It generally takes me a little while to warm up to baseball season every year. I love baseball, but I also love football and basketball and right now. When the buzz is spreading around about pitchers and catchers reporting to spring training early next month, I am zoned in on the NFL play offs and the NCAA basketball chaos. With the Cardinals’ Winter Warm Up last weekend though, baseball has started to plant a seed into my sports drowned brain. Perhaps receiving even more publicity than the Winter Warm Up was the news of Mark McGwire coming back to the Cardinals as the new hitting coach. And then, to top that, McGwire’s press conference admitting to steroid use…
While there are some changes in the Cardinals roster from 2009 to 2010 (no Rick Ankiel, no Mark DeRosa, and new names of players younger than me – something I’m not sure I’ll ever fully come to grips with), no one seems to be interested in anything more than Mark McGwire. Even the Cardinals signing Matt Holliday to a contract some people doubt he is worth, didn’t seem to get attention after the news of McGwire’s hiring and admitted steroid use. Like almost any “scandal,” everyone has an opinion: Cardinal great Jack Clark has spoken out about those who’ve used steroids and his opinion is, well, not forgiving. Clark was quoted by the Post-Dispatch saying in reference to steroid users, “A lot of them should be banned from baseball, including Mark McGwire.”
Growing up playing softball and coaching high school softball, but not having experience with steroid usage (I want to make that clear), it’s my belief that steroids could likely do next to nothing to help a player hit a ball. Having a rounded object hit a round object is one of the hardest things to do in sports. Physics is against you. What steroids could do, in my opinion, is help a player hit the ball further. Further as in over an outfield fence. Home runs.
So many big names in baseball today and the past decade have been linked to steroids: Barry Bonds, Sammy Sosa, Alex Rodriguez, Mark McGwire, Manny Ramirez; all of these players have been tagged with allegations of steroid usage. The difference is how the public treats the players. It’s a strange mix of player personality, plus team, plus player skill level, plus what’s going on in the media at the time of allegation that results in a forgiving attitude or one of scorn.
So where does Big Mac fall? If any one was surprised at McGwire’s admission to using steroids they weren’t paying attention. People just don’t change body sizes the way McGwire did. It just seemed unnatural at the time, and now the baseball watching community has his confession. Now, will we – as a baseball community – forgive McGwire and allow him to coach players on how to hit a round ball with a round bat, or scale him down to the person he was when he made the mistake of using steroids?

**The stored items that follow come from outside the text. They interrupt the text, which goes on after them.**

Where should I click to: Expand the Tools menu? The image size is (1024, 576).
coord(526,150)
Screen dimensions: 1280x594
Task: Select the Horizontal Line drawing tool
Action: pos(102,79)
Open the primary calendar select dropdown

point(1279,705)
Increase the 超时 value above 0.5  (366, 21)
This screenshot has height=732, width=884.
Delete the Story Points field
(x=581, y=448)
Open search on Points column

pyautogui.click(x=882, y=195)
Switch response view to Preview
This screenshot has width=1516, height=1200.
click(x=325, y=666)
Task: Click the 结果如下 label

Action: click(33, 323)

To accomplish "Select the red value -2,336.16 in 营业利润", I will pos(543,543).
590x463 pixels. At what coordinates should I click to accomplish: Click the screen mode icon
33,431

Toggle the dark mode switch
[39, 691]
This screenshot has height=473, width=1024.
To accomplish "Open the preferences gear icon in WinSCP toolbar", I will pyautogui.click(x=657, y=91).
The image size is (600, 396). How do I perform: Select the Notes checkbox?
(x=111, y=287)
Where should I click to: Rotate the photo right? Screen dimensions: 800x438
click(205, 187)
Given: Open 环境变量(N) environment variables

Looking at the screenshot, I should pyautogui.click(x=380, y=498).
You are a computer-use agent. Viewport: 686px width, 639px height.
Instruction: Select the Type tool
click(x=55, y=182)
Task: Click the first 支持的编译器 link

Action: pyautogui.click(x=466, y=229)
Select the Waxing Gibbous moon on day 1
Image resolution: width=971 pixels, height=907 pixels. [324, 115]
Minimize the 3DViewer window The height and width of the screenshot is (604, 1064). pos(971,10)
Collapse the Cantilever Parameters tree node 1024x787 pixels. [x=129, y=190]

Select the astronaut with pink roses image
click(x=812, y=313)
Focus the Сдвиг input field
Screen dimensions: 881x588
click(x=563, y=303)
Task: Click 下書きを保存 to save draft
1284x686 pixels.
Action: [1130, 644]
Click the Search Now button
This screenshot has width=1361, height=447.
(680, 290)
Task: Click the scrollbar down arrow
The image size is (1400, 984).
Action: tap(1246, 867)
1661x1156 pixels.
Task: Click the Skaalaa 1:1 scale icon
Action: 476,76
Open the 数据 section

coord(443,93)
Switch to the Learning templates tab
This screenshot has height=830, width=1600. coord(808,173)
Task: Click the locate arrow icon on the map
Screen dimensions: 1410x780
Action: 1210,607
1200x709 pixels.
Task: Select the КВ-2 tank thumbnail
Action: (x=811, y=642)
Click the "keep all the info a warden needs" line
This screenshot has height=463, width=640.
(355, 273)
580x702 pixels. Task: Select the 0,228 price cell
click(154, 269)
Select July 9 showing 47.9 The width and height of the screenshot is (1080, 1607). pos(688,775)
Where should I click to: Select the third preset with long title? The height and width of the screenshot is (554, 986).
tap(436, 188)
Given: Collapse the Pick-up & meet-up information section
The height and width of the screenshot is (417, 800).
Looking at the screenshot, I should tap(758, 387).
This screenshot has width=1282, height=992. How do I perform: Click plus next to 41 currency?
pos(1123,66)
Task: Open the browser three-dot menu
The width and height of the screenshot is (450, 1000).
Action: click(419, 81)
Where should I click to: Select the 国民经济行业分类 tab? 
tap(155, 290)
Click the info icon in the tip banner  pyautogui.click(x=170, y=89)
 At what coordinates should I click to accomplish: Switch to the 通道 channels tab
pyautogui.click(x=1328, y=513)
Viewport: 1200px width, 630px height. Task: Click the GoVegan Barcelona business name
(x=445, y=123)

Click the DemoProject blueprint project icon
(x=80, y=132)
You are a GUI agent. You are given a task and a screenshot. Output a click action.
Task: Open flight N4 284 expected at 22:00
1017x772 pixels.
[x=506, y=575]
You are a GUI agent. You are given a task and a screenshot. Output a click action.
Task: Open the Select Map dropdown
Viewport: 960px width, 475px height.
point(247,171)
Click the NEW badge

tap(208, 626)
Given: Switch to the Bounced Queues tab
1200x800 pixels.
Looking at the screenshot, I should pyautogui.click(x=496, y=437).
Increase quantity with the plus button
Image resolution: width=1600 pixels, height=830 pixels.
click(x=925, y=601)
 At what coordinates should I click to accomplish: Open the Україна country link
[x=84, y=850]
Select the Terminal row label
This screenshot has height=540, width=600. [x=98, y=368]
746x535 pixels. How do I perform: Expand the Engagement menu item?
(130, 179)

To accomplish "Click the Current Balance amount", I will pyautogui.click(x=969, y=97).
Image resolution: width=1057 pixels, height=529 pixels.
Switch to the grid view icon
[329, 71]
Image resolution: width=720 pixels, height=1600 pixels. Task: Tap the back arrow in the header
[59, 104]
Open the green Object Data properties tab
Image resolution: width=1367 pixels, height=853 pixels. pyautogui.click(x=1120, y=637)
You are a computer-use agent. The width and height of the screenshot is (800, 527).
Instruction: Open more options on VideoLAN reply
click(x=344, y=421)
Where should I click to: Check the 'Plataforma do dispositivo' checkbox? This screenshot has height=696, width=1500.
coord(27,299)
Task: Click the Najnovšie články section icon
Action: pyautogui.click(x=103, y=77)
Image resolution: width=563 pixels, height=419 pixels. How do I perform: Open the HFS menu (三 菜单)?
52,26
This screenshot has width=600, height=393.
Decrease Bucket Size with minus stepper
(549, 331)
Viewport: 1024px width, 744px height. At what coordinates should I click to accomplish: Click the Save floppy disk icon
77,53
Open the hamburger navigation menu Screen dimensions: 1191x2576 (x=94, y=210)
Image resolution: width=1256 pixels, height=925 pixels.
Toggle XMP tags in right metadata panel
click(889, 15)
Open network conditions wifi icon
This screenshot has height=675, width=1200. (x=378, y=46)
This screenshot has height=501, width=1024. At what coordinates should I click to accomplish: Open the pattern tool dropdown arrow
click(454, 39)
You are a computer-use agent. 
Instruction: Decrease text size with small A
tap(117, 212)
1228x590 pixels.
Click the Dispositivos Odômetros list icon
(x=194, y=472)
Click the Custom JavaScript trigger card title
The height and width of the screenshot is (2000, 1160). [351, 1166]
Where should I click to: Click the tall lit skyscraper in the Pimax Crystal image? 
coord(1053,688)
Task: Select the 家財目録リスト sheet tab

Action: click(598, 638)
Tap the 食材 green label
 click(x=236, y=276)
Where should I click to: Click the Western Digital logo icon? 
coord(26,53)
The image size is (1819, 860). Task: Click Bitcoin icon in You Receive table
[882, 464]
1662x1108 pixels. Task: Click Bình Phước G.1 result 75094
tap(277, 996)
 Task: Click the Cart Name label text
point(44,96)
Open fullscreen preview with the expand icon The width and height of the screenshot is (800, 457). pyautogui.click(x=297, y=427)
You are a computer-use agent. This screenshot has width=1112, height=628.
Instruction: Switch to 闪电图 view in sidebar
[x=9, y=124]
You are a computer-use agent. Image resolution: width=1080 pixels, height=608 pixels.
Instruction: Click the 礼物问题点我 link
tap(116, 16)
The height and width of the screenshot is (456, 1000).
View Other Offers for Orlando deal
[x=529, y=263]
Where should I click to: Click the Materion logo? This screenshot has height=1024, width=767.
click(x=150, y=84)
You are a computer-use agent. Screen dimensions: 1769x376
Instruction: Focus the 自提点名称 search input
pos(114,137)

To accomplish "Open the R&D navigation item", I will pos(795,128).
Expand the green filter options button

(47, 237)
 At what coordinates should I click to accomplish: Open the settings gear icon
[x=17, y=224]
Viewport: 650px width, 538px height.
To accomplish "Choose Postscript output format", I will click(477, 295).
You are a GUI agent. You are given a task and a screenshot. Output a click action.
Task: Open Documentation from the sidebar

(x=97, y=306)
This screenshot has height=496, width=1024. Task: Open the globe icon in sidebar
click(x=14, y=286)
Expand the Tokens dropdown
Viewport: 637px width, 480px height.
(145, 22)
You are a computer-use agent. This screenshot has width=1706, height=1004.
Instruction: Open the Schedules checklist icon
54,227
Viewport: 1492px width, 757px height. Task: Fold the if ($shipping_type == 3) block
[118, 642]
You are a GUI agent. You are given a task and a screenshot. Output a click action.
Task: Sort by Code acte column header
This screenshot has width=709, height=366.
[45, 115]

McGwire’s admitting to his steroid usage seemed sincere. He claimed he wanted his body to feel “normal” after all the wear and tear his body took as a professional baseball player. He apologized. He nearly cried on national TV.
Big Mac was met with cheers at the Cardinals Winter Warm Up. A standing ovation. A heroes welcome. While there will be naysayers, I predict that over all McGwire is going to return to Cardinals Nation to open arms. He’s not returning as a player; he’s returning as a coach who can pass on his knowledge to younger players. Of course there’s the old saying that you’ve got to know how to lose to win. Maybe that’s what Mac is here to do: teach today’s Cardinals to not walk the path he walked, and to teach them how to do what steroids won’t help them do- put a sphere on a round, moving ball.
Annie is the Sports and Fitness Editor for Girls Guide. She writes about all kinds of sports related topics and then really goes out and plays sports almost every evening. You can contact Annie by emailing her at annie [at] girlsguidetothegalaxy [dot] com, and we are still trying to talk her into getting a Twitter account – no success yet.




As much as I want to ‘forgive and forget,’ I just don’t see it happening. If he had just come out and admitted it before, it would have been a whole different story. And I doubt he would even be admitting it now if he wasn’t just hired on as a coach. I feel like the only reason his announcement came now was because he didn’t want the speculation following him into the Cards dugout this year.
I feel like, in Saint Louis especially, we like pure, fundamental baseball. Free from scandal. It is why we still cheer for old players when they come back to play at Busch. It is why we (usually) don’t boo the opposing team. It is why so many athletes that come through this town say they love playing here.
After the world series this past year, there was all this talk about the Yankees players going out to party with their Hollywood girlfriends. I feel like, had it been the Cardinals, you wouldn’t have heard those stories.